** Instructions to follow **
Every line of the data is to be reproduced exactly.

** Stored data entries **
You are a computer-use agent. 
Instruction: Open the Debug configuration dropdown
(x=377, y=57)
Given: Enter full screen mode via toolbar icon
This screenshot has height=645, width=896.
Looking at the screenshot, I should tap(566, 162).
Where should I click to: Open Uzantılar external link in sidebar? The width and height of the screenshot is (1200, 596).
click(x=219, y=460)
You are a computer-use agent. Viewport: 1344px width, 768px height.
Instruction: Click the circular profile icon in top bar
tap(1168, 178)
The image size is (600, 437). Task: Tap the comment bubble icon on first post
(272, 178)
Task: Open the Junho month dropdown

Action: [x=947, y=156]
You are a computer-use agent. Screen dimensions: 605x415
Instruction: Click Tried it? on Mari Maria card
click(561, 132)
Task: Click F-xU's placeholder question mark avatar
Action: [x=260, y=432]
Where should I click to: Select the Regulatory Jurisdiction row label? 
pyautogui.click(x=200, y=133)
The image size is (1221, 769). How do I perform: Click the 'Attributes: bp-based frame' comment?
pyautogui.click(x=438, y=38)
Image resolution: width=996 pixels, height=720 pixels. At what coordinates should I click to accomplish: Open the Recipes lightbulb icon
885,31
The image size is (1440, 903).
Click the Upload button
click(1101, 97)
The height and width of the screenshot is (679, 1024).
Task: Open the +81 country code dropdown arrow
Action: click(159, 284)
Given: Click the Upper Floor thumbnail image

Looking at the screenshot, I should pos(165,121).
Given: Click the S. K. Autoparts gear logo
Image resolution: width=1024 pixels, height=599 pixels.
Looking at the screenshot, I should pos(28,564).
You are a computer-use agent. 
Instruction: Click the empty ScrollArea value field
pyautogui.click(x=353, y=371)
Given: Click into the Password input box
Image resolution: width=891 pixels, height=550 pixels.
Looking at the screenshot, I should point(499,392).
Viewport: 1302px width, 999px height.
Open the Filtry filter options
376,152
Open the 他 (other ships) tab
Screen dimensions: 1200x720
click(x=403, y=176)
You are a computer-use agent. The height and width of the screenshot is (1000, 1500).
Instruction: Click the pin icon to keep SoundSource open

** Result for this task **
You are a computer-use agent. 
Instruction: Open the Debug configuration dropdown
(x=377, y=57)
Given: Enter full screen mode via toolbar icon
This screenshot has height=645, width=896.
Looking at the screenshot, I should tap(566, 162).
Where should I click to: Open Uzantılar external link in sidebar? The width and height of the screenshot is (1200, 596).
click(x=219, y=460)
You are a computer-use agent. Viewport: 1344px width, 768px height.
Instruction: Click the circular profile icon in top bar
tap(1168, 178)
The image size is (600, 437). Task: Tap the comment bubble icon on first post
(272, 178)
Task: Open the Junho month dropdown

Action: [x=947, y=156]
You are a computer-use agent. Screen dimensions: 605x415
Instruction: Click Tried it? on Mari Maria card
click(561, 132)
Task: Click F-xU's placeholder question mark avatar
Action: [x=260, y=432]
Where should I click to: Select the Regulatory Jurisdiction row label? 
pyautogui.click(x=200, y=133)
The image size is (1221, 769). How do I perform: Click the 'Attributes: bp-based frame' comment?
pyautogui.click(x=438, y=38)
Image resolution: width=996 pixels, height=720 pixels. At what coordinates should I click to accomplish: Open the Recipes lightbulb icon
885,31
The image size is (1440, 903).
Click the Upload button
click(1101, 97)
The height and width of the screenshot is (679, 1024).
Task: Open the +81 country code dropdown arrow
Action: click(159, 284)
Given: Click the Upper Floor thumbnail image

Looking at the screenshot, I should pos(165,121).
Given: Click the S. K. Autoparts gear logo
Image resolution: width=1024 pixels, height=599 pixels.
Looking at the screenshot, I should pos(28,564).
You are a computer-use agent. 
Instruction: Click the empty ScrollArea value field
pyautogui.click(x=353, y=371)
Given: Click into the Password input box
Image resolution: width=891 pixels, height=550 pixels.
Looking at the screenshot, I should point(499,392).
Viewport: 1302px width, 999px height.
Open the Filtry filter options
376,152
Open the 他 (other ships) tab
Screen dimensions: 1200x720
click(x=403, y=176)
You are a computer-use agent. The height and width of the screenshot is (1000, 1500).
Instruction: Click the pin icon to keep SoundSource open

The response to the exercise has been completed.